## TASK DIRECTIONS
Below are some records. Quote exactly the lines from the one that contains "Given: Select the word 政治学" through the last, both included, and leave out the pictures.

## DATA LISTING
----
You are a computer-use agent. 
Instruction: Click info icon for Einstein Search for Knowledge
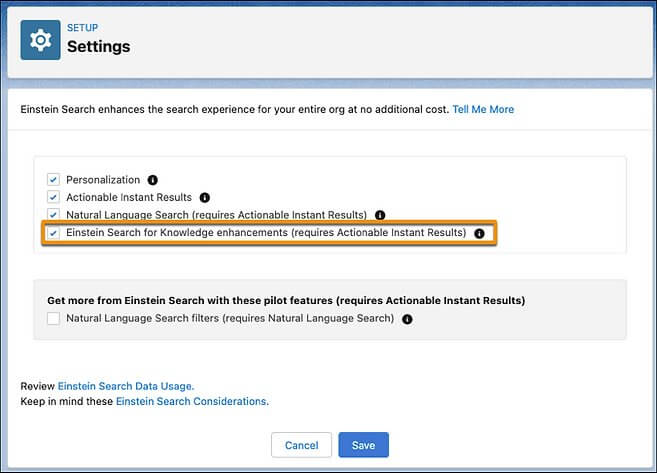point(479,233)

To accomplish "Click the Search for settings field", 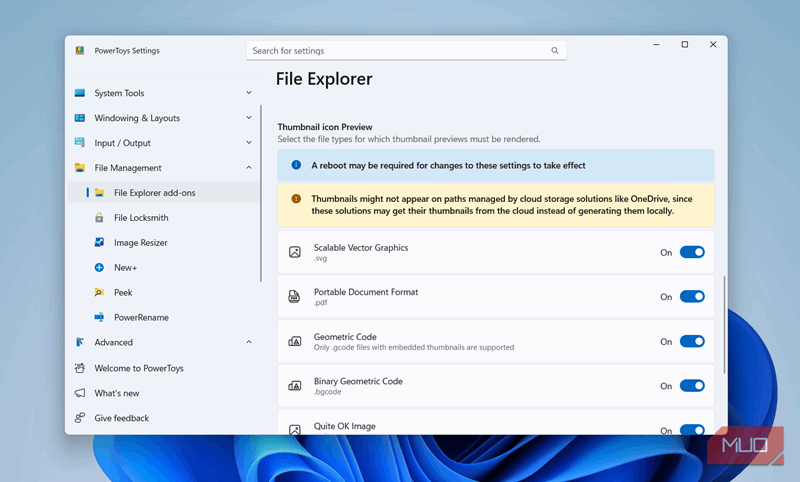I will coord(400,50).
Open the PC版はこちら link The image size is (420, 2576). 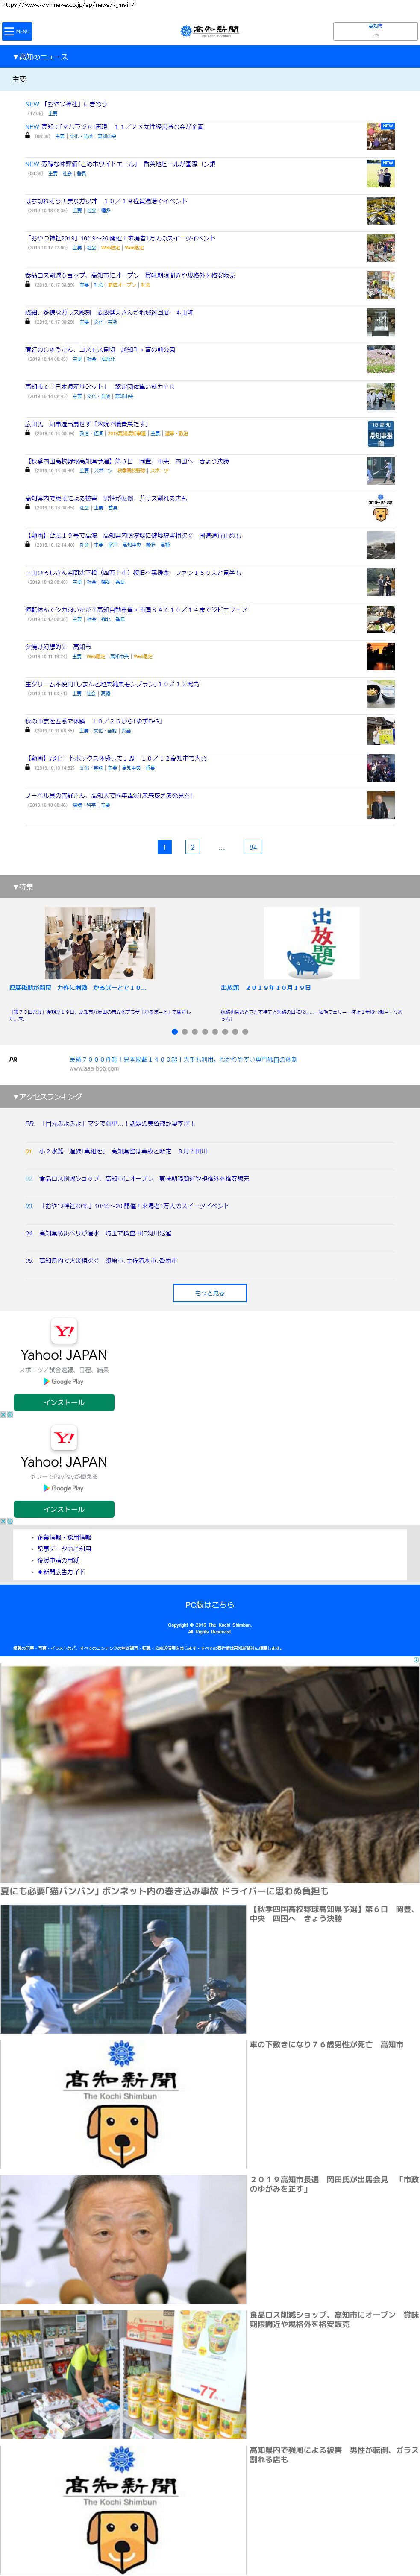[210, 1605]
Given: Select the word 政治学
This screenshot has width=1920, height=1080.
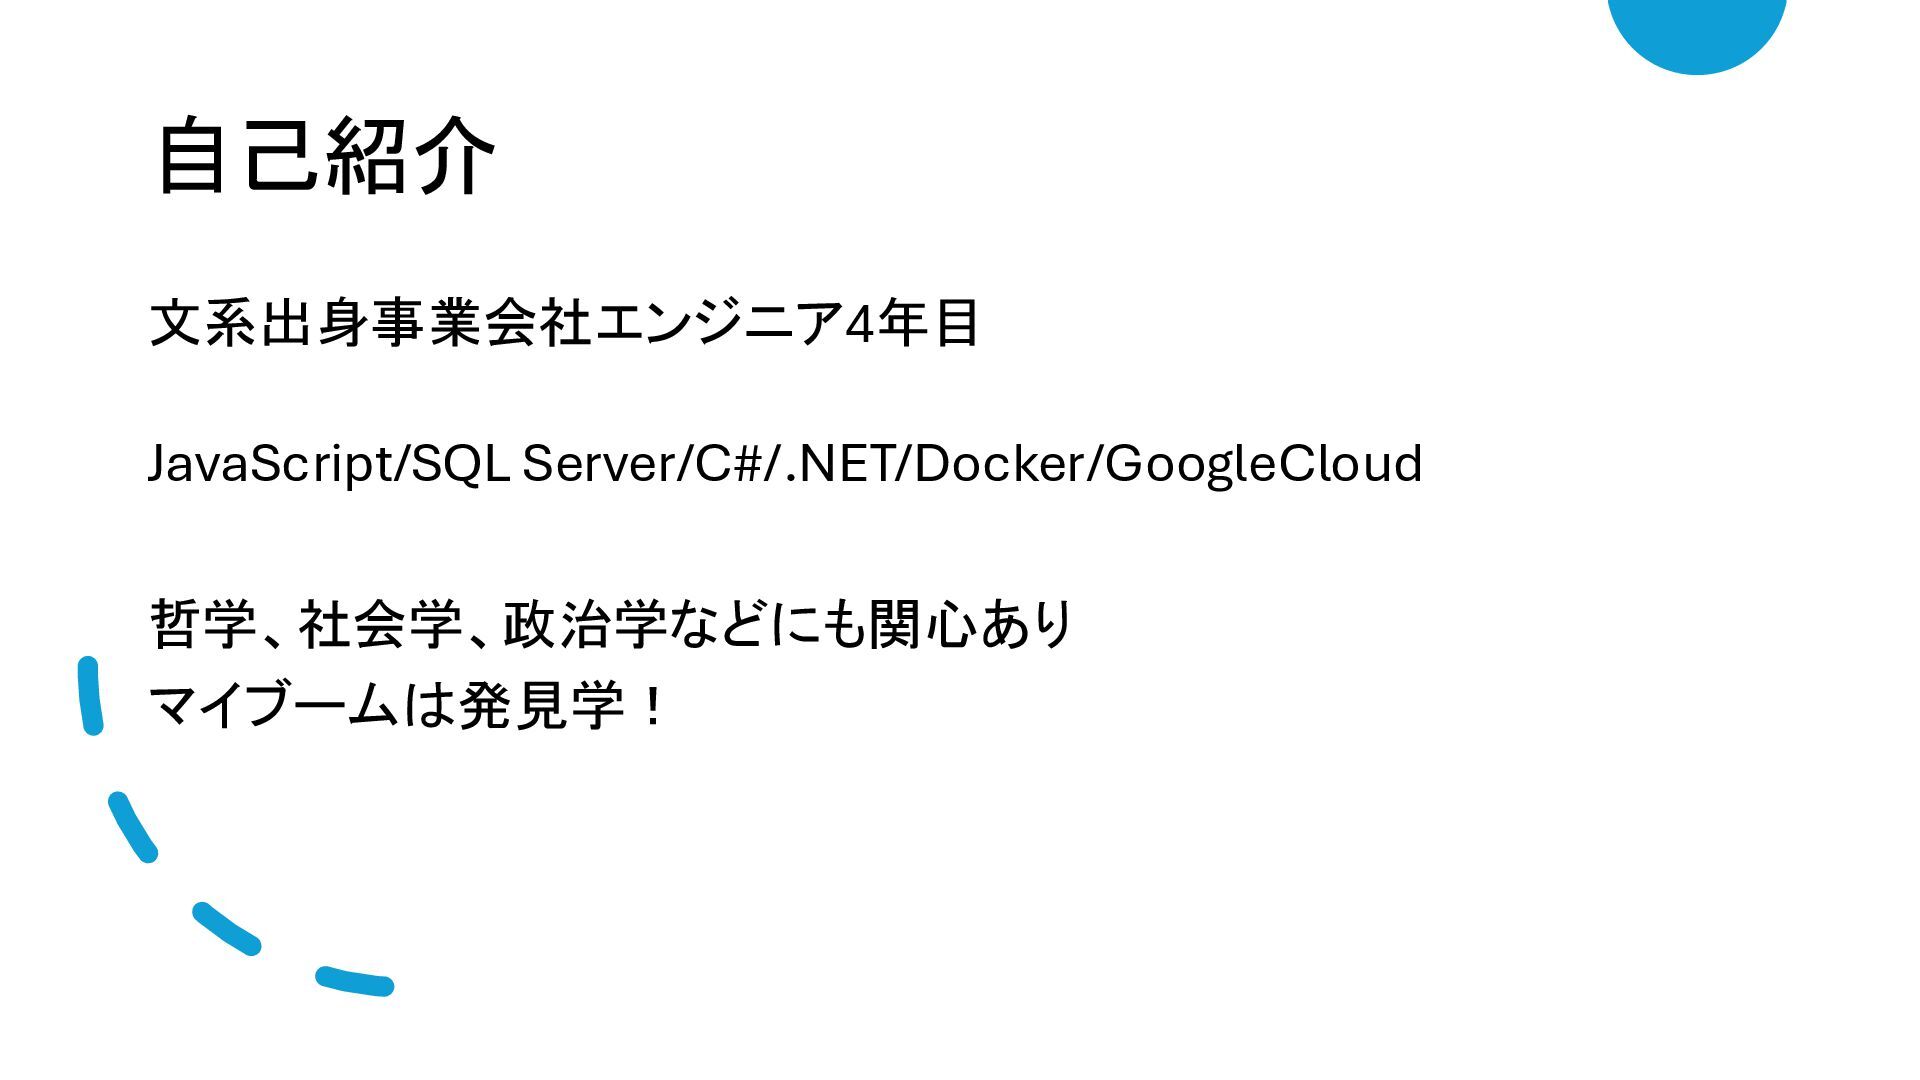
----
## EXPECTED ANSWER
Given: Select the word 政治学
This screenshot has width=1920, height=1080.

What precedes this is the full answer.